Long Island, NY (May 1, 2018) – A physical therapy assistant’s legal settlement has reversed the corrupt deal between Northwell Health and 1199 SEIU United Healthcare Workers East (SEIU 1199) officials that forced her and her colleagues into union ranks without a vote.

The settlement stems from unfair labor practice charges Kathleen Flanagan filed at the National Labor Relations Board (NLRB) with free legal aid from National Right to Work Foundation staff attorneys. Flanagan was pushed into early retirement as a result of the backroom agreement between company and union officials to impose unionization on her department. If she had remained an employee, she would have been required to accept union representation, pay union fees, and accept a reduction in benefits.

SEIU 1199 union officials represented some workers at Northwell Health’s facilities, but workers in other classifications, including Flanagan’s physical therapy and occupational therapy department at Long Island Jewish Medical Center, had rebuffed union organizers.
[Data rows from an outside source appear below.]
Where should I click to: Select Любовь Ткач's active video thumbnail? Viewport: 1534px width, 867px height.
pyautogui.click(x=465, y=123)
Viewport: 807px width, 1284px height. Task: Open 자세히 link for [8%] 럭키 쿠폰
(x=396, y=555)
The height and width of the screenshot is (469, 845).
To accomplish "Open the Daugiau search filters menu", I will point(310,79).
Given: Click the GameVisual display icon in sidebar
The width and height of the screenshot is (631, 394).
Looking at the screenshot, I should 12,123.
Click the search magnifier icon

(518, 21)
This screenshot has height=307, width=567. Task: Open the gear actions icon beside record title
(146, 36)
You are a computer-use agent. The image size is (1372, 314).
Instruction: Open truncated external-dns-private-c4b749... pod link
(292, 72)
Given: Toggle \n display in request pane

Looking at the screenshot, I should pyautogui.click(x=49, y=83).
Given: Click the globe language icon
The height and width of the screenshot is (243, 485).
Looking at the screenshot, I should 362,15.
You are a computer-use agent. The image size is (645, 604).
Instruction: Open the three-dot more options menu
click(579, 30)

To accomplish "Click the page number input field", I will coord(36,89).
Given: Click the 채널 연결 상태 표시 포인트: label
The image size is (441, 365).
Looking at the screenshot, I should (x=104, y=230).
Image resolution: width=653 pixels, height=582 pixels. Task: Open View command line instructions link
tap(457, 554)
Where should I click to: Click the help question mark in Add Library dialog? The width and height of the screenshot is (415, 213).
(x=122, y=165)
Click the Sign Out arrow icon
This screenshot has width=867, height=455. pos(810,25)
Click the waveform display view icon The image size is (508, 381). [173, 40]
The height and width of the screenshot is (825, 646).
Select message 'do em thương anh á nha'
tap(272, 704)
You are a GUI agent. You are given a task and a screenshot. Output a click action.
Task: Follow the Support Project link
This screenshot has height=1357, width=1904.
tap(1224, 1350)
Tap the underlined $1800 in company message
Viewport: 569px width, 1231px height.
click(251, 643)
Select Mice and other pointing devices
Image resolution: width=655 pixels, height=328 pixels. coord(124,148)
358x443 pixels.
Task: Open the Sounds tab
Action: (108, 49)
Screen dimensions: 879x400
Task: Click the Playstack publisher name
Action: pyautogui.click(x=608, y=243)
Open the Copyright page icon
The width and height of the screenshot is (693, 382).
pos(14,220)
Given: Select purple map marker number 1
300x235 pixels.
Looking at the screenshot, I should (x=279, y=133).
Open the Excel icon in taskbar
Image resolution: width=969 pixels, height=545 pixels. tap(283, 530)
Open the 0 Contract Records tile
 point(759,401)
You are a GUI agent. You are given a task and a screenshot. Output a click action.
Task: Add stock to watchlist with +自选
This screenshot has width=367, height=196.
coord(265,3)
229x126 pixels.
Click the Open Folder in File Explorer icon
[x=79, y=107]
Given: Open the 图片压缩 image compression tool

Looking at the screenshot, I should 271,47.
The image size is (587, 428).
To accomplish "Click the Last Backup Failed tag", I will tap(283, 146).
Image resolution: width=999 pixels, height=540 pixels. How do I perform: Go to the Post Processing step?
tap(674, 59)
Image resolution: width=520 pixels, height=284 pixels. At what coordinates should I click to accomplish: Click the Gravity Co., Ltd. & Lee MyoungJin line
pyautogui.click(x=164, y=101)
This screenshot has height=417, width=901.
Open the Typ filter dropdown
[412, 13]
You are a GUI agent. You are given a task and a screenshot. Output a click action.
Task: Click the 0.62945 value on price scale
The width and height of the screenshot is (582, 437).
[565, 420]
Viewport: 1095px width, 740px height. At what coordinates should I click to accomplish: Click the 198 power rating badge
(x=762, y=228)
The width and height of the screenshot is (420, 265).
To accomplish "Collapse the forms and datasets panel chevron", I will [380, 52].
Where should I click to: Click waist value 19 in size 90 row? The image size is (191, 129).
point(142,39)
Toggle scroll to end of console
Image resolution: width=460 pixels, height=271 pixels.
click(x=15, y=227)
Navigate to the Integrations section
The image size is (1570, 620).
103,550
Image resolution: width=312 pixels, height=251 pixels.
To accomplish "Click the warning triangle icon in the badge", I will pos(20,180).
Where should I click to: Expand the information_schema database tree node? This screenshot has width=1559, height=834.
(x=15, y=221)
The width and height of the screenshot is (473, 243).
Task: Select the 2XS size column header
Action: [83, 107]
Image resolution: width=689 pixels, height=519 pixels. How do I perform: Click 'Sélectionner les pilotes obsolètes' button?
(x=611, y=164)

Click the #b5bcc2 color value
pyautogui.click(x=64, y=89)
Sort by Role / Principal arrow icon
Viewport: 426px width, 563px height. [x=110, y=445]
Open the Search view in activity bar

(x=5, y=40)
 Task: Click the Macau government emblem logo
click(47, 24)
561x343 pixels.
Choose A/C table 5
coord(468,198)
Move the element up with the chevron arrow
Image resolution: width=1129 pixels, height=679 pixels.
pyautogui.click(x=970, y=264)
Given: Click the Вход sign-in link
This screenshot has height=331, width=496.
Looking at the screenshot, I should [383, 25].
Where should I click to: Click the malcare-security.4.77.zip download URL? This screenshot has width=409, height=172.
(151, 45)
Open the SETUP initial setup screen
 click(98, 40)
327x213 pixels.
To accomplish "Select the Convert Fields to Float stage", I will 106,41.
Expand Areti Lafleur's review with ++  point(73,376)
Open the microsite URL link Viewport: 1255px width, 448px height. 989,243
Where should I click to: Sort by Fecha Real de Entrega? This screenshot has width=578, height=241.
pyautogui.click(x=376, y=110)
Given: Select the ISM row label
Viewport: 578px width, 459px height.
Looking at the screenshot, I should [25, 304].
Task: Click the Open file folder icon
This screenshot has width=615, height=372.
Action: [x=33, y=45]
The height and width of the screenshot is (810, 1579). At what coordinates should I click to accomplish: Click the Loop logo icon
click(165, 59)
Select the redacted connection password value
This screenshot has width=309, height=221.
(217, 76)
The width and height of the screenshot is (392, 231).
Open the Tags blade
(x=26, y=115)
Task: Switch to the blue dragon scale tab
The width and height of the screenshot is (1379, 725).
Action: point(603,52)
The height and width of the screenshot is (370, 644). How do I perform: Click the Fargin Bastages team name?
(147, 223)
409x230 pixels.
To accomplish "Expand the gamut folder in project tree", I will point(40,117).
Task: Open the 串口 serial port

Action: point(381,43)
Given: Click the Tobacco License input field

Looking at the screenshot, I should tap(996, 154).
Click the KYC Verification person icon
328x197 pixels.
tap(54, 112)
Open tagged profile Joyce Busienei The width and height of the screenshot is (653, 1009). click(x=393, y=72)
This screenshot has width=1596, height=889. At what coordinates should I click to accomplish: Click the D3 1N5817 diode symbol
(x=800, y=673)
In November 2017, a Northwell Health representative informed Flanagan’s department that SEIU 1199 had “acquired them legally.” The department, as well as other departments at Long Island Jewish Medical Center and Cohen Children’s Medical Center, was “accreted” into SEIU 1199’s monopoly bargaining unit and forced to accept the union’s unwanted “representation.” At a mandatory union orientation, a SEIU 1199 union official unlawfully told the workers they were required to join the union, and therefore pay full union dues, by January 1, 2018.

Flanagan challenged this so-called “accretion” as unlawful by filing charges with the NLRB. Northwell and SEIU 1199 have now settled the charges. Pursuant to the settlement, Northwell must cease recognition of SEIU 1199 as the monopoly bargaining representative of the illegally accreted hospital workers, and SEIU 1199 must relinquish monopoly bargaining privileges over those employees. The employees are now free from the unwanted union representation and will be reimbursed for union fees paid to SEIU 1199. Notices will be posted at Long Island Jewish Medical Facility and Cohen Children’s Medical Center and emailed out to affected employees to inform them of their rights.

“The so-called accretion doctrine, which is not mandated by the National Labor Relations Act, empowers union bureaucrats to coerce workers into unions without a vote, frequently after the targeted workers specifically reject union organizing attempts,” commented National Right to Work Foundation President Mark Mix. “However, the collusion between the company and union brass in this case was so egregious and flagrantly illegal that the NLRB had no choice but to take action.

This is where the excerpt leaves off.